## Aim of the task
Every record below should be repeated word for word, with the pictures left out.

## Source material

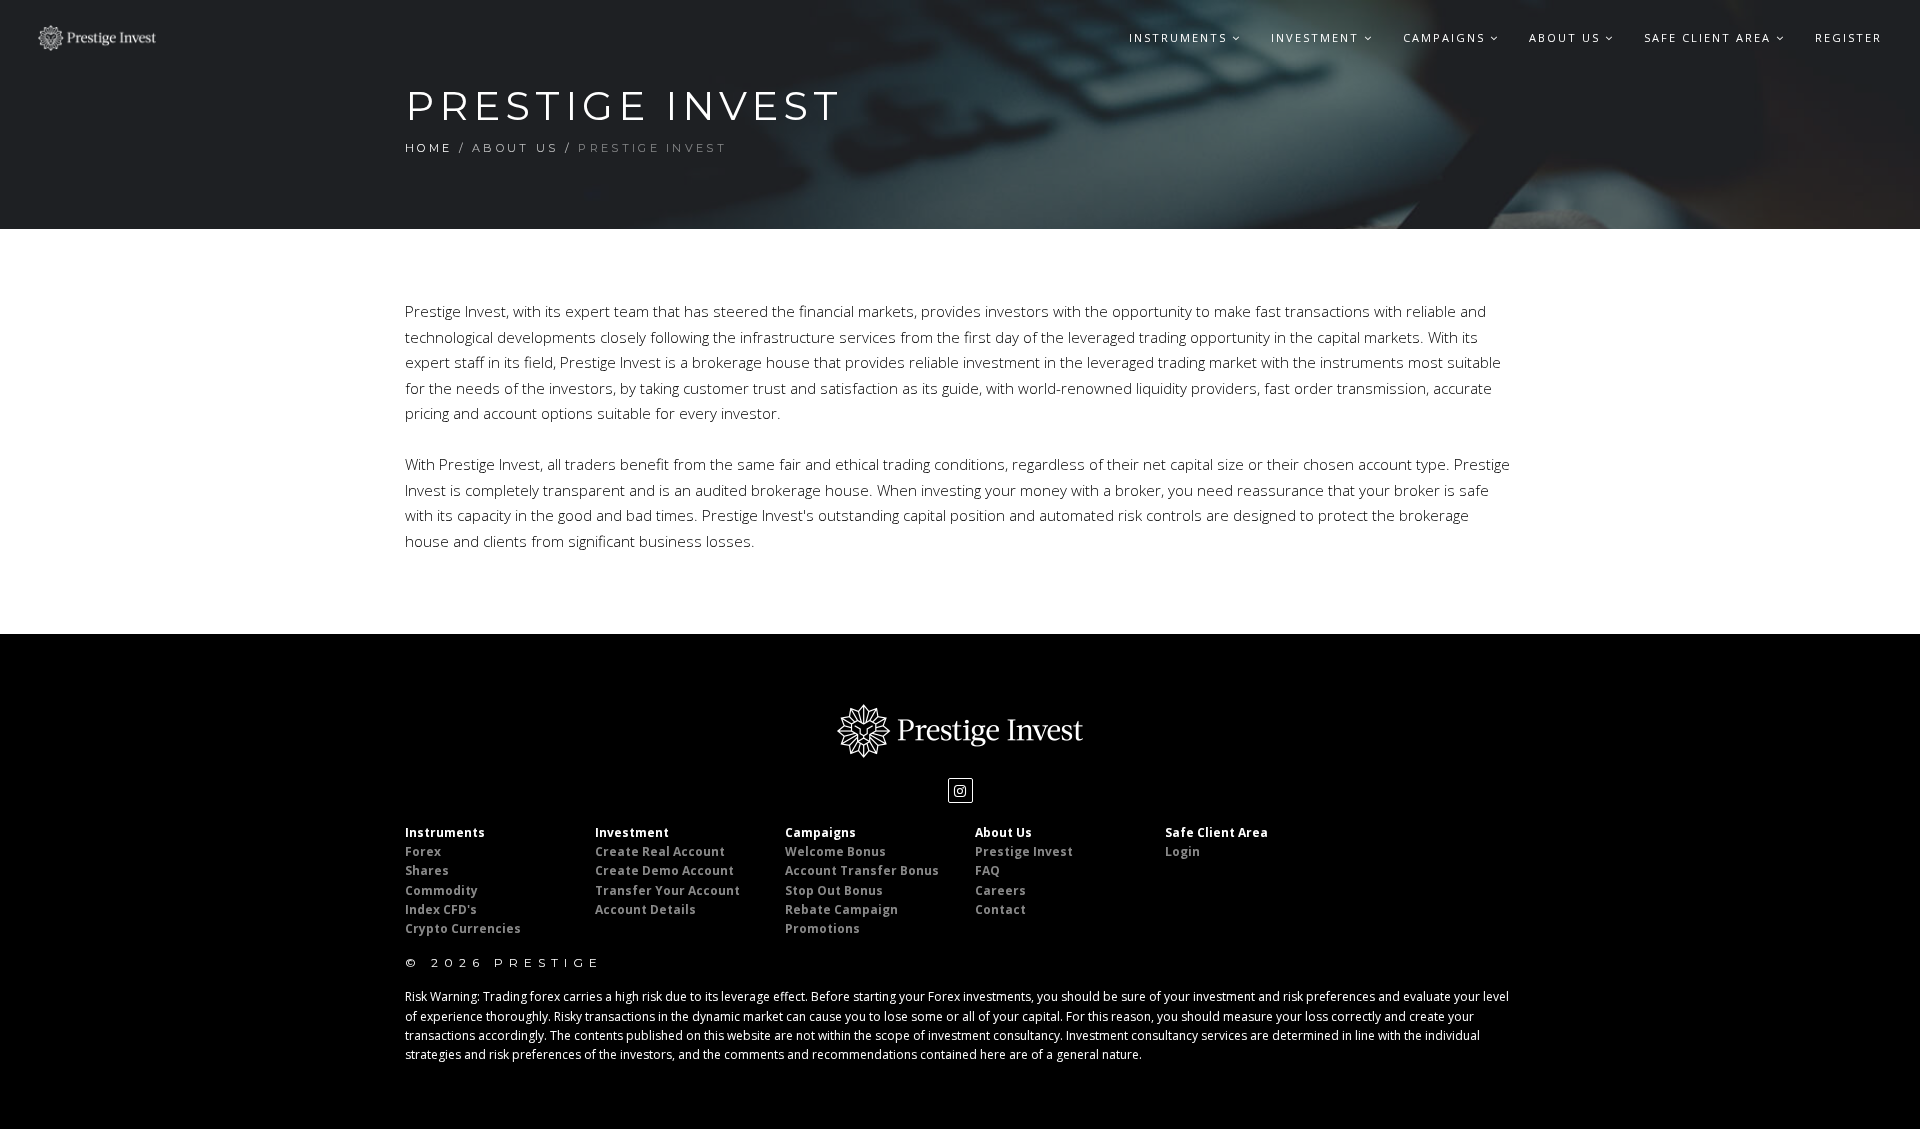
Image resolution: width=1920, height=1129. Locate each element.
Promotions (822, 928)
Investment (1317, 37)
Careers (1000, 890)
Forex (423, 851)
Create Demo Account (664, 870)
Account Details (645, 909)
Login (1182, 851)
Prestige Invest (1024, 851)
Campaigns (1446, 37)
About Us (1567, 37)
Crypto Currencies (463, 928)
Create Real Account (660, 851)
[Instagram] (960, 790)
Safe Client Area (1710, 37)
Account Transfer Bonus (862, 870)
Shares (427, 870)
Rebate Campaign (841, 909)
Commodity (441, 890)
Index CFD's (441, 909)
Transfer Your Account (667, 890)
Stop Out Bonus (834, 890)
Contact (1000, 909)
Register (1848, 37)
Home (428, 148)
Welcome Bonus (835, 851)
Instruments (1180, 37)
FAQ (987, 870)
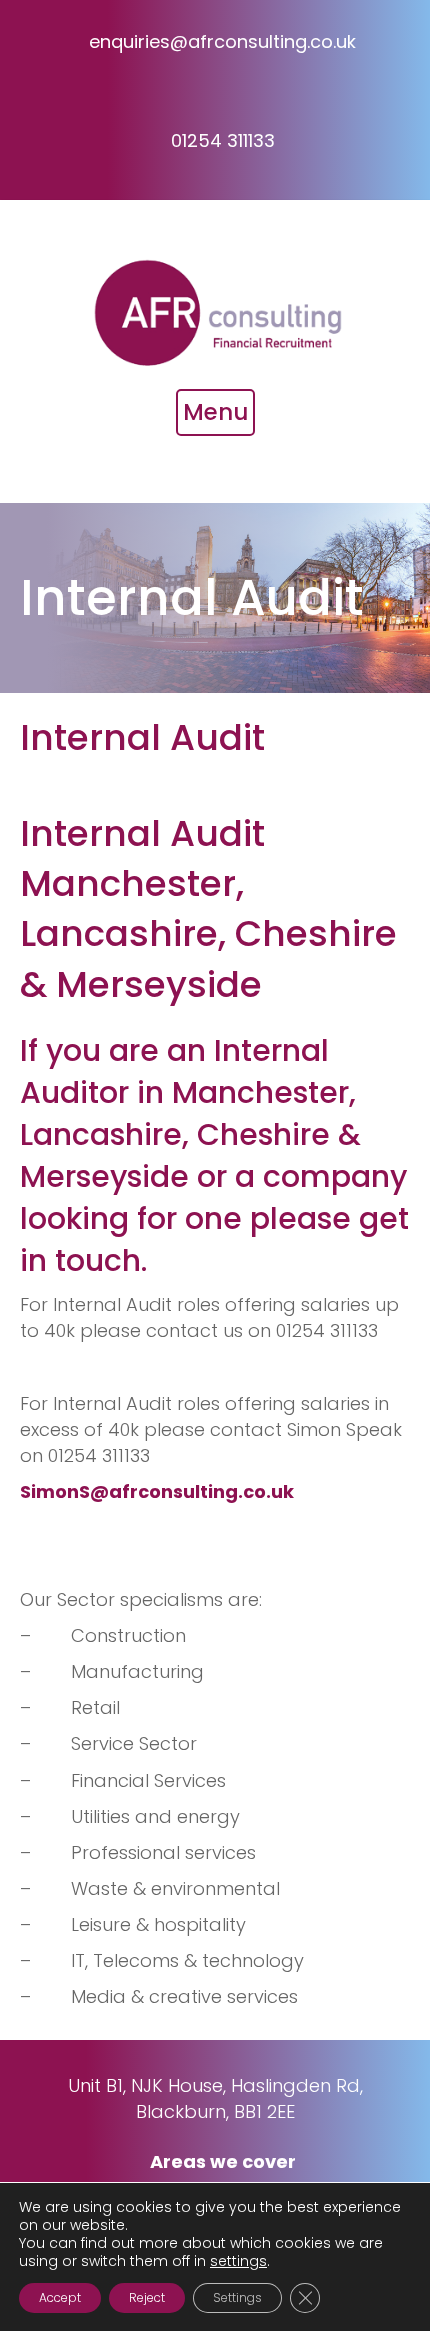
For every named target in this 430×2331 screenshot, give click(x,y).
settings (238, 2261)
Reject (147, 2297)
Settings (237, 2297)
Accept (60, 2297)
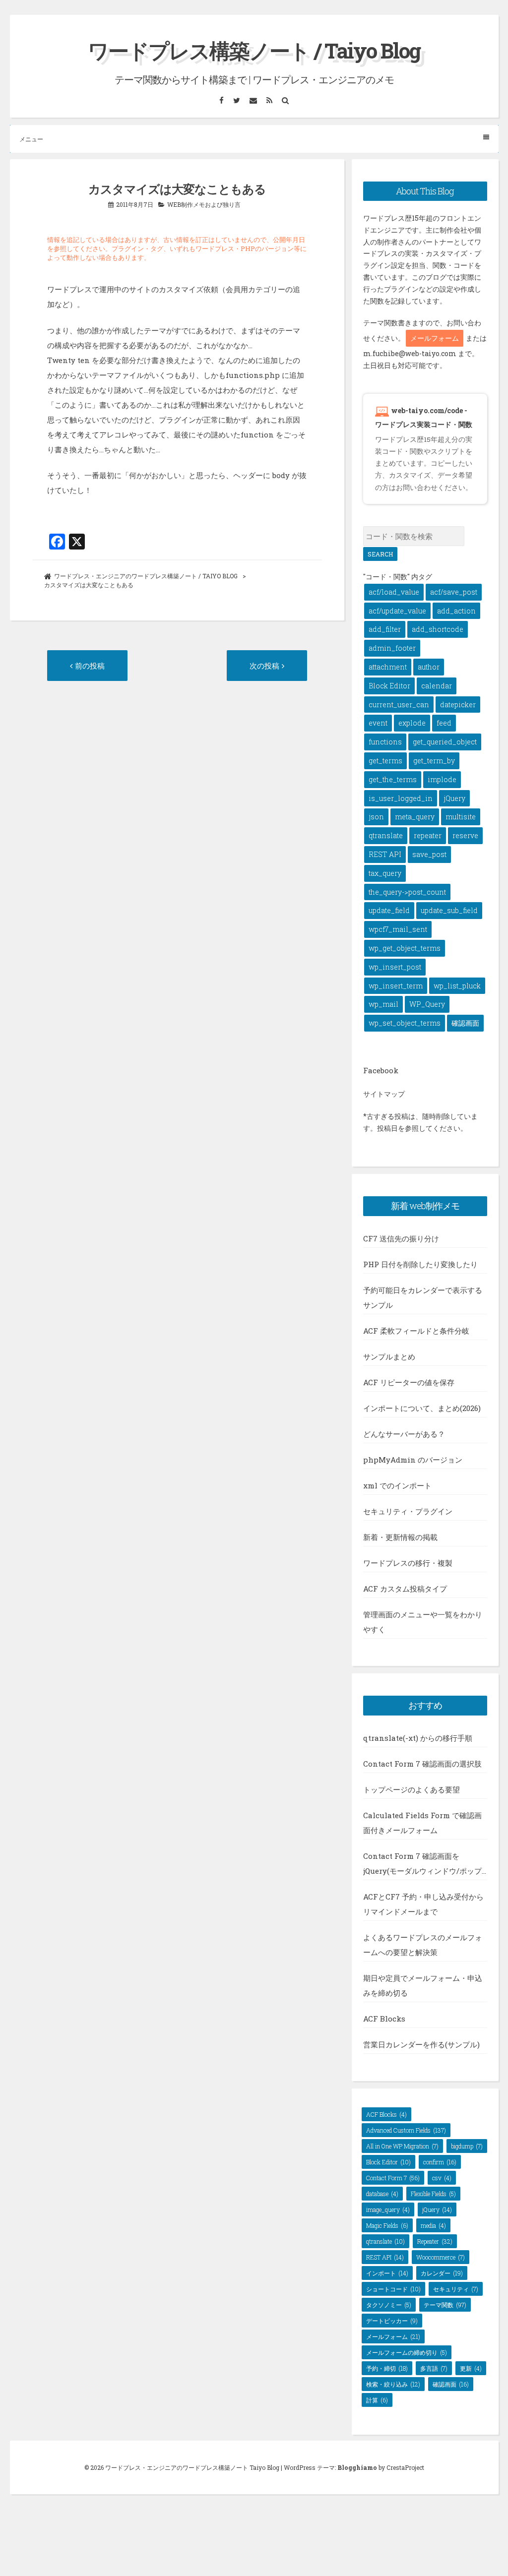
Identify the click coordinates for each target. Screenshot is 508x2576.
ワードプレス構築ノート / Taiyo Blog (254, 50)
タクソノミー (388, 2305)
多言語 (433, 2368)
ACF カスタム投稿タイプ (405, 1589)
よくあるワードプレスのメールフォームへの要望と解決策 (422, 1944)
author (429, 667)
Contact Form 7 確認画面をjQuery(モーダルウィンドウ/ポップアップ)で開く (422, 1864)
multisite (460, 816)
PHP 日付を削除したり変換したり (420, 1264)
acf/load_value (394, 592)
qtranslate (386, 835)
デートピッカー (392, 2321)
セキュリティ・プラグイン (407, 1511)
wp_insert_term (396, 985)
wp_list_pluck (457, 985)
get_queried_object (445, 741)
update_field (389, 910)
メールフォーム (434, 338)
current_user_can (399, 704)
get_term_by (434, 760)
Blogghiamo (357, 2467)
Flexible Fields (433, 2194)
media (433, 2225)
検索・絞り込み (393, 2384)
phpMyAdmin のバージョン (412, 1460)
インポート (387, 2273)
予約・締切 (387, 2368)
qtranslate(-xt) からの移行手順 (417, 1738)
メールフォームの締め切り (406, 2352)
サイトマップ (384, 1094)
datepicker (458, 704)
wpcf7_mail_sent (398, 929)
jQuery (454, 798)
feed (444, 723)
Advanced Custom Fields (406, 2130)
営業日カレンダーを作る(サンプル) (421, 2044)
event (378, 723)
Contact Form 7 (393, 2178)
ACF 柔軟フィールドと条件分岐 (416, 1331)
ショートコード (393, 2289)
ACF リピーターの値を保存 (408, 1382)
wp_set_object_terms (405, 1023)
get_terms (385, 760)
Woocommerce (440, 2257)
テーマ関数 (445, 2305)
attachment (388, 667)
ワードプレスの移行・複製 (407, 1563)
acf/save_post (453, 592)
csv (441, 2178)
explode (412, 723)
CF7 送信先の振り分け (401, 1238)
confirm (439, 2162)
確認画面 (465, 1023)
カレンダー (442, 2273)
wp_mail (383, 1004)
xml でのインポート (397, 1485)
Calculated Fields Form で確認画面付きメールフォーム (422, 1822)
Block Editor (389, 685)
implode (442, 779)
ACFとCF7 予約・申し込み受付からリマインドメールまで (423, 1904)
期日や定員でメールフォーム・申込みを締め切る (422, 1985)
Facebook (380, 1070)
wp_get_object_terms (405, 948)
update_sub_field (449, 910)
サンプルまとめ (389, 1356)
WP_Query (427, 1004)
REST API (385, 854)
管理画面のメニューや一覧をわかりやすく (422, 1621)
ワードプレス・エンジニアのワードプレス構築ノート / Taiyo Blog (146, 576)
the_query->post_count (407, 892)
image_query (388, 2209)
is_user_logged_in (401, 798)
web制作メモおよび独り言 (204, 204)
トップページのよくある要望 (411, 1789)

## Output for this task
Image resolution: width=1920, height=1129. Locate each element.
Promotions (822, 928)
Investment (1317, 37)
Careers (1000, 890)
Forex (423, 851)
Create Demo Account (664, 870)
Account Details (645, 909)
Login (1182, 851)
Prestige Invest (1024, 851)
Campaigns (1446, 37)
About Us (1567, 37)
Crypto Currencies (463, 928)
Create Real Account (660, 851)
[Instagram] (960, 790)
Safe Client Area (1710, 37)
Account Transfer Bonus (862, 870)
Shares (427, 870)
Rebate Campaign (841, 909)
Commodity (441, 890)
Index CFD's (441, 909)
Transfer Your Account (667, 890)
Stop Out Bonus (834, 890)
Contact (1000, 909)
Register (1848, 37)
Home (428, 148)
Welcome Bonus (835, 851)
Instruments (1180, 37)
FAQ (987, 870)
For every named target in this 430×2331 screenshot, give click(x,y).
settings (238, 2261)
Reject (147, 2297)
Settings (237, 2297)
Accept (60, 2297)
Identify the click coordinates for each target. Screenshot is 508x2576.
ワードプレス構築ノート / Taiyo Blog (254, 50)
タクソノミー (388, 2305)
多言語 (433, 2368)
ACF カスタム投稿タイプ (405, 1589)
よくあるワードプレスのメールフォームへの要望と解決策 (422, 1944)
author (429, 667)
Contact Form 7 確認画面をjQuery(モーダルウィンドウ/ポップアップ)で開く (422, 1864)
multisite (460, 816)
PHP 日付を削除したり変換したり (420, 1264)
acf/load_value (394, 592)
qtranslate (386, 835)
デートピッカー (392, 2321)
セキュリティ・プラグイン (407, 1511)
wp_insert_term (396, 985)
wp_list_pluck (457, 985)
get_queried_object (445, 741)
update_field (389, 910)
メールフォーム (434, 338)
current_user_can (399, 704)
get_term_by (434, 760)
Blogghiamo (357, 2467)
Flexible Fields (433, 2194)
media (433, 2225)
検索・絞り込み (393, 2384)
phpMyAdmin のバージョン (412, 1460)
インポート (387, 2273)
予約・締切 (387, 2368)
qtranslate(-xt) からの移行手順 (417, 1738)
メールフォームの締め切り (406, 2352)
サイトマップ (384, 1094)
datepicker (458, 704)
wpcf7_mail_sent (398, 929)
jQuery (454, 798)
feed (444, 723)
Advanced Custom Fields (406, 2130)
営業日カレンダーを作る(サンプル) (421, 2044)
event (378, 723)
Contact Form 7 (393, 2178)
ACF 柔軟フィールドと条件分岐 (416, 1331)
ショートコード (393, 2289)
ACF リピーターの値を保存 (408, 1382)
wp_set_object_terms (405, 1023)
get_terms (385, 760)
Woocommerce (440, 2257)
テーマ関数 (445, 2305)
attachment (388, 667)
ワードプレスの移行・複製 (407, 1563)
acf/save_post (453, 592)
csv (441, 2178)
explode (412, 723)
CF7 送信先の振り分け (401, 1238)
confirm (439, 2162)
確認画面 (465, 1023)
カレンダー (442, 2273)
wp_mail (383, 1004)
xml でのインポート (397, 1485)
Calculated Fields Form で確認画面付きメールフォーム (422, 1822)
Block Editor (389, 685)
implode (442, 779)
ACFとCF7 予約・申し込み受付からリマインドメールまで (423, 1904)
期日や定員でメールフォーム・申込みを締め切る (422, 1985)
Facebook (380, 1070)
wp_get_object_terms (405, 948)
update_sub_field (449, 910)
サンプルまとめ (389, 1356)
WP_Query (427, 1004)
REST API (385, 854)
管理画面のメニューや一覧をわかりやすく (422, 1621)
ワードプレス・エンジニアのワードプレス構築ノート / Taiyo Blog (146, 576)
the_query->post_count (407, 892)
image_query (388, 2209)
is_user_logged_in (401, 798)
web制作メモおよび独り言 (204, 204)
トップページのよくある要望 (411, 1789)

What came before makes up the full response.